Vaishavi SharmaTulane University
Abstract:
In this talk, I will start from scratch and introduce the p- numbers and discuss the field Qp. I'll go over some examples and applications and then finally talk a little about the problems we're working on.
March 26
Towards a dynamic theory of ontologies
Nathan BedellTulane University
Abstract:
In this talk, I will introduce the notion of an "Olog" (short for ontology log), as popularized by David Spivak in his book "Category Theory for the Sciences". An Olog is a natural format for knowledge representation given (usually) by a free category generated by a directed graph, quotiented by some domain-specific relationships expressed as equalities between morphisms in the category. A functor from this category to some other category is interpreted as an implementation, or model of the Olog. I then discuss some of the latest findings in my theory of graded categories, and discuss how this framework might prove useful in extending Spivak's Ologs to a "dynamic" theory of ontologies, what I am tentatively calling a theory of "meta-ontologies", with an eye towards applications in both metamathematics and artificial intelligence, as well as potentially in fields such as biology, psychology, and the social sciences, where a study of such "dynamic ontologies" might yield interesting results which would not otherwise be obvious.
April 2
Have you ever heard of symplectic geometry and contact geometry?
Padi FusterTulane University
Abstract:
In this talk we will give an introduction to symplectic geometry and contact geometry and its relation with classical mechanics. Do not worry, I am sure you have already encountered symplectic manifolds...do you remember the phase space when you were in that ODE's class? Aha! There you have one!
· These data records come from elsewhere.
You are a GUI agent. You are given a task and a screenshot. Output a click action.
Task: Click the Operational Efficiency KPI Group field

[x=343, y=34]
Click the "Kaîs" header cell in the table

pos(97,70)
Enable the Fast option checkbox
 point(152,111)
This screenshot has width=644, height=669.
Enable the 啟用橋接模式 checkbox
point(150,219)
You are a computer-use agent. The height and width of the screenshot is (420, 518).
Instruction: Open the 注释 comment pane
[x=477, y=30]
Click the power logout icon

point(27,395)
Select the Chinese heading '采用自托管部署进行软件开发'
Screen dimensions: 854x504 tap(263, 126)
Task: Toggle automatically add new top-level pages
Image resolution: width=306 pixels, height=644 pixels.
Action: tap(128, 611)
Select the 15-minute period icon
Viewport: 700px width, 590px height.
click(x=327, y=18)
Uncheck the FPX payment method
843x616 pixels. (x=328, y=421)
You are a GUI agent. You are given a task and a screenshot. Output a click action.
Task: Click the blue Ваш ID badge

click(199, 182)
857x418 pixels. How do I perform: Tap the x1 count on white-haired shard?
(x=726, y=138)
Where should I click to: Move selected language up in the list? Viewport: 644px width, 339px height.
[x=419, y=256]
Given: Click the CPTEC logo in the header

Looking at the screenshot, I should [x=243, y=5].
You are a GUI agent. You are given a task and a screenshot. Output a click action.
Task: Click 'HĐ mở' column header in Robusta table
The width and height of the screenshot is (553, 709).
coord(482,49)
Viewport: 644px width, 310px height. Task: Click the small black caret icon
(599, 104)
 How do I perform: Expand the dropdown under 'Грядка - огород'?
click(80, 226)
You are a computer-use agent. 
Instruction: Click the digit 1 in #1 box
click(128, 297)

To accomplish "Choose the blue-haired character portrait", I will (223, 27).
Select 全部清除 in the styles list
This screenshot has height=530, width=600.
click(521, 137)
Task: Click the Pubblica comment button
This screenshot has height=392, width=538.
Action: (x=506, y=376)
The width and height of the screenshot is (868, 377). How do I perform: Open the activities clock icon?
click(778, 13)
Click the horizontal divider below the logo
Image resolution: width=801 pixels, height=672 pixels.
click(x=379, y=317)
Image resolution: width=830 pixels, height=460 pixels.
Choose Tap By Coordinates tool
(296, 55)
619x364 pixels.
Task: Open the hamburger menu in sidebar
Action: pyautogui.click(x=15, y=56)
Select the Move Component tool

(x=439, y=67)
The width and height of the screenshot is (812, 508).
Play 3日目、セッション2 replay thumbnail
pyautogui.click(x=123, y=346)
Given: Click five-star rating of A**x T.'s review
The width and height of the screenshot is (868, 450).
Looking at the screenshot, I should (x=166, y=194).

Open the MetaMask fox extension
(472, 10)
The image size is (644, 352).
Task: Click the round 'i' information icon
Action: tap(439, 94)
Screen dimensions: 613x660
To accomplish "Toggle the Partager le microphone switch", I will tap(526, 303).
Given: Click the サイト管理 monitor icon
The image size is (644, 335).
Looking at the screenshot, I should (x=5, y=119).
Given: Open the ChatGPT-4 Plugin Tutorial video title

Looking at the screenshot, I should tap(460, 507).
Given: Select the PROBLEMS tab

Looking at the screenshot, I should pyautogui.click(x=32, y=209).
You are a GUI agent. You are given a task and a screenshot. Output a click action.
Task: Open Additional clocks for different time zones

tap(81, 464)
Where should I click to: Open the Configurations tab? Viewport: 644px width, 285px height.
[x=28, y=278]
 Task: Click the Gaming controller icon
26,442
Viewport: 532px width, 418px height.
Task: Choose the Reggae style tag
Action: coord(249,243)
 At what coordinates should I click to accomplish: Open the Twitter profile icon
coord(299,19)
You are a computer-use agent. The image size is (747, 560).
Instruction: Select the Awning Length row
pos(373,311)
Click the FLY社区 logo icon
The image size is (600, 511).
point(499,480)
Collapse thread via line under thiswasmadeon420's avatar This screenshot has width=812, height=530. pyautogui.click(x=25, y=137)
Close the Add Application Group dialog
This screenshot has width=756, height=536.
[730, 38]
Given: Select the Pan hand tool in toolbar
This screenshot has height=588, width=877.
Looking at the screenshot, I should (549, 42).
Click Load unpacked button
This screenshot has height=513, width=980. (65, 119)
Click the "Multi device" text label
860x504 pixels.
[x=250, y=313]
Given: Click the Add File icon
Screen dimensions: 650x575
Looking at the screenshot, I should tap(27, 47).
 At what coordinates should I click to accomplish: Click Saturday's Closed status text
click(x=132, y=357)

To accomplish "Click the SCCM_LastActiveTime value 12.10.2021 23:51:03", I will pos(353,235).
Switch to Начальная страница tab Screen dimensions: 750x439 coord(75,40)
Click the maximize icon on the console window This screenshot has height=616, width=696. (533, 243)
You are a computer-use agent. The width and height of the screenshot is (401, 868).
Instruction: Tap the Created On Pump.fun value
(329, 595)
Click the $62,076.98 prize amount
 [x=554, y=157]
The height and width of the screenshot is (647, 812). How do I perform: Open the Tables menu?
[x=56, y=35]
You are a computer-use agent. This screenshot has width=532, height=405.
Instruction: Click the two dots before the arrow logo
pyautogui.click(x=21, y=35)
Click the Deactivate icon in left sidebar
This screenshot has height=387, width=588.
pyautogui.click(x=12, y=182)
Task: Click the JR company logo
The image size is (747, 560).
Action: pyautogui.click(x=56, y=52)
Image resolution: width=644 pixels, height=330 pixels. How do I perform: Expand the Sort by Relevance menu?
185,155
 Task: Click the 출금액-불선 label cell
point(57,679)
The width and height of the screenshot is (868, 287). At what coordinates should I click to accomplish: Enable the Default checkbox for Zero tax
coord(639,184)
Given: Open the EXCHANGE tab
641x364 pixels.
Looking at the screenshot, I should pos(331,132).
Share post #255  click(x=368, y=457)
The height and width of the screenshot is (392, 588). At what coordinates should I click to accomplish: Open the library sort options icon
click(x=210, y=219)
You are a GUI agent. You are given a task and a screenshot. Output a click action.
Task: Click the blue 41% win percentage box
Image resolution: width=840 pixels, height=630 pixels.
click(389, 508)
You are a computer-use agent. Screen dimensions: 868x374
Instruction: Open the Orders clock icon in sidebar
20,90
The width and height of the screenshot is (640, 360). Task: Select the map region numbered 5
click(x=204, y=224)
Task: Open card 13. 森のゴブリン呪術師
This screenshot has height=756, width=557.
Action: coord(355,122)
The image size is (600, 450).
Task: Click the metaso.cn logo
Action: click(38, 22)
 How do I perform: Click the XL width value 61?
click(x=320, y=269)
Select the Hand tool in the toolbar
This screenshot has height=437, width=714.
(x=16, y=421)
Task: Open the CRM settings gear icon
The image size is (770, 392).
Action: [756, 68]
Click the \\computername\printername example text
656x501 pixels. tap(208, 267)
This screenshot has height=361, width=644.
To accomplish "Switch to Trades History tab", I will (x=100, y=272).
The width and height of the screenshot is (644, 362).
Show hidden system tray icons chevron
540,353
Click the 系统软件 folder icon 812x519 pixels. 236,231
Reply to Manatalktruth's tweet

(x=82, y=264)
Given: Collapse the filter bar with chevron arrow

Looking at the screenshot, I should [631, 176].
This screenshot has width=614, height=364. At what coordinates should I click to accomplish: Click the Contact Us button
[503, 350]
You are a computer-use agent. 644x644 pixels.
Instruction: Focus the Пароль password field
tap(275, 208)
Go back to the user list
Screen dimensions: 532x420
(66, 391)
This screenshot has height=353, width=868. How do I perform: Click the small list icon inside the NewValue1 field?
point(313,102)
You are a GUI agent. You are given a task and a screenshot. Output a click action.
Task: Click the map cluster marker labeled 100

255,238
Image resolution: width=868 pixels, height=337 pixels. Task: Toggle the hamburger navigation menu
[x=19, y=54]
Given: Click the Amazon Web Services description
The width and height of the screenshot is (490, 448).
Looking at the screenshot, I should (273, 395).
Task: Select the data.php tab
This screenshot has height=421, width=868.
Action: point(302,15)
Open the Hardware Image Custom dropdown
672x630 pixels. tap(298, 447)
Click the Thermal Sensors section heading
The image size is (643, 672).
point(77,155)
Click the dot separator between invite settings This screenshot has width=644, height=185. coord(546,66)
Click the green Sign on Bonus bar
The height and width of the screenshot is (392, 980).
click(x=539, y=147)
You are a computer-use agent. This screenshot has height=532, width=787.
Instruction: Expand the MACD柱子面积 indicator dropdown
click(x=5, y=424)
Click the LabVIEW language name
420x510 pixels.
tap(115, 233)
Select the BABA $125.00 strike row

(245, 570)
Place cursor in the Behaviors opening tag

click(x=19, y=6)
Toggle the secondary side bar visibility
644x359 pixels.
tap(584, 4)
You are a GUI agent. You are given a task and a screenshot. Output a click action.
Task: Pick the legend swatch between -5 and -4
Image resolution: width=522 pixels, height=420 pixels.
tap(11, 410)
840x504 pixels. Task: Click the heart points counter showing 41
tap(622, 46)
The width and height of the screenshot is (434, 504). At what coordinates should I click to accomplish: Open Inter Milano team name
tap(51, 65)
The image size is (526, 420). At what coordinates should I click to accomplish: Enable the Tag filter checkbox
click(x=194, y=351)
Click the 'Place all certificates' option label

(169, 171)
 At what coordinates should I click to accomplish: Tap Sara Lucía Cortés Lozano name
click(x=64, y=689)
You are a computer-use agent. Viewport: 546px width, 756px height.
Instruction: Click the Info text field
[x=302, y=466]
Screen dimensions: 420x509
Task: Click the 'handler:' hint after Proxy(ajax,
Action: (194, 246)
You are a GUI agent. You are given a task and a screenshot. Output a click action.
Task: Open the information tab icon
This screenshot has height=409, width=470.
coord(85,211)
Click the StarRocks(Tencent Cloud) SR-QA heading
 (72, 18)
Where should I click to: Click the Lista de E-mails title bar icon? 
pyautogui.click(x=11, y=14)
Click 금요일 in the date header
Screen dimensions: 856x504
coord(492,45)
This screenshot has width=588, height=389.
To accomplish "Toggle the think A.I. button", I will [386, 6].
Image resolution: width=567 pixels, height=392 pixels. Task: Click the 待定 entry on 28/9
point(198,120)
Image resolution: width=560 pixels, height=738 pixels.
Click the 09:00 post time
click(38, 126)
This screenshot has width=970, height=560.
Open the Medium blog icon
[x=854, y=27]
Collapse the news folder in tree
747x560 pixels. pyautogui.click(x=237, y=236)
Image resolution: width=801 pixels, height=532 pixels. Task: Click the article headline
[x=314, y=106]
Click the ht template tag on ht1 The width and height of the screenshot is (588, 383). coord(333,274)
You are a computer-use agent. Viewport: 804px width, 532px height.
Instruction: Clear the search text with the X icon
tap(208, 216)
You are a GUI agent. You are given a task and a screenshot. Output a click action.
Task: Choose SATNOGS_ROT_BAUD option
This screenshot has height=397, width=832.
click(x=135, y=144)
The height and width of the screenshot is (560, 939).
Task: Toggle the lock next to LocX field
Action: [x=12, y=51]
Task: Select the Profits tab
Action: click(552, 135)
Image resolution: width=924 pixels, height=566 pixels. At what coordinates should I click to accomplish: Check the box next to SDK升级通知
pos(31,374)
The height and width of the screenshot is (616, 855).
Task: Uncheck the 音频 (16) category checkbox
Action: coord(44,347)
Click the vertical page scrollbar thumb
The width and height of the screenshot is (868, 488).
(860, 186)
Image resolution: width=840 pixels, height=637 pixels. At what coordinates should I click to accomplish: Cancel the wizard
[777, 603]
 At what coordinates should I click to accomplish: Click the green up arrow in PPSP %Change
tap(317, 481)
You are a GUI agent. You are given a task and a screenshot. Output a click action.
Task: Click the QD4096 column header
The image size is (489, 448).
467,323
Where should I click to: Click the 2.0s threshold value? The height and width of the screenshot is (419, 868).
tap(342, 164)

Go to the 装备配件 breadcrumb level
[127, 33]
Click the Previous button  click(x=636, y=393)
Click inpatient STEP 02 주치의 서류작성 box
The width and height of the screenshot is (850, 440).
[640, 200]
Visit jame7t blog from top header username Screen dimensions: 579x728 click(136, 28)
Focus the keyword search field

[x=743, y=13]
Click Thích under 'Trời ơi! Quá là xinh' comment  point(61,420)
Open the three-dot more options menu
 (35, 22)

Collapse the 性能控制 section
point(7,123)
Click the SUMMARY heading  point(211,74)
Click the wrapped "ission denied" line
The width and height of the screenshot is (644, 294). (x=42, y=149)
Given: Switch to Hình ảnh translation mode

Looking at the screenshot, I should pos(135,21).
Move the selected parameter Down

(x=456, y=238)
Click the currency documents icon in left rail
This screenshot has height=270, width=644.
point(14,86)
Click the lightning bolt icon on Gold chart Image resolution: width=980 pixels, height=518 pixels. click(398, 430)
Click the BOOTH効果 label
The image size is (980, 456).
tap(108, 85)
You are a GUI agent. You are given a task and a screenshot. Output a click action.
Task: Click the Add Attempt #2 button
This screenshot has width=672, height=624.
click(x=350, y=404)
There is a Frobenius Theorem for differential forms? There is a theorem that gives a relation between symplectic geometry and Morse Theory? Whuat?! I am excited!
April 16
The Historical Development of Algebraic Geometry
Corey WolfeTulane University
Abstract:
Modern algebraic geometry has deviated from its starting intuitive ideas to abstract and complex concepts. Based on the work of Jean Dieudonné, we will examine the historical development of the subject and the roles of key mathematicians. This talk will focus on the following trends: transformations and correspondences, invariants, "infinitely near" points, and extensions of geometric objects. We will also see influences from analysis and topology, and more recently, commutative algebra. With such a large scope, this talk aims only to highlight a few important developments in order to better understand the current complex landscape of algebraic geometry.
April 23
Degree Complexes
Jonathan O'RourkeTulane University
Abstract:
The degree complex of an ideal is a simplicial complex that encodes some invariants of the ideal. I will define degree complexes, discuss their relationship to Castelnuovo-Mumford regularity, and give some results describing certain degree complexes.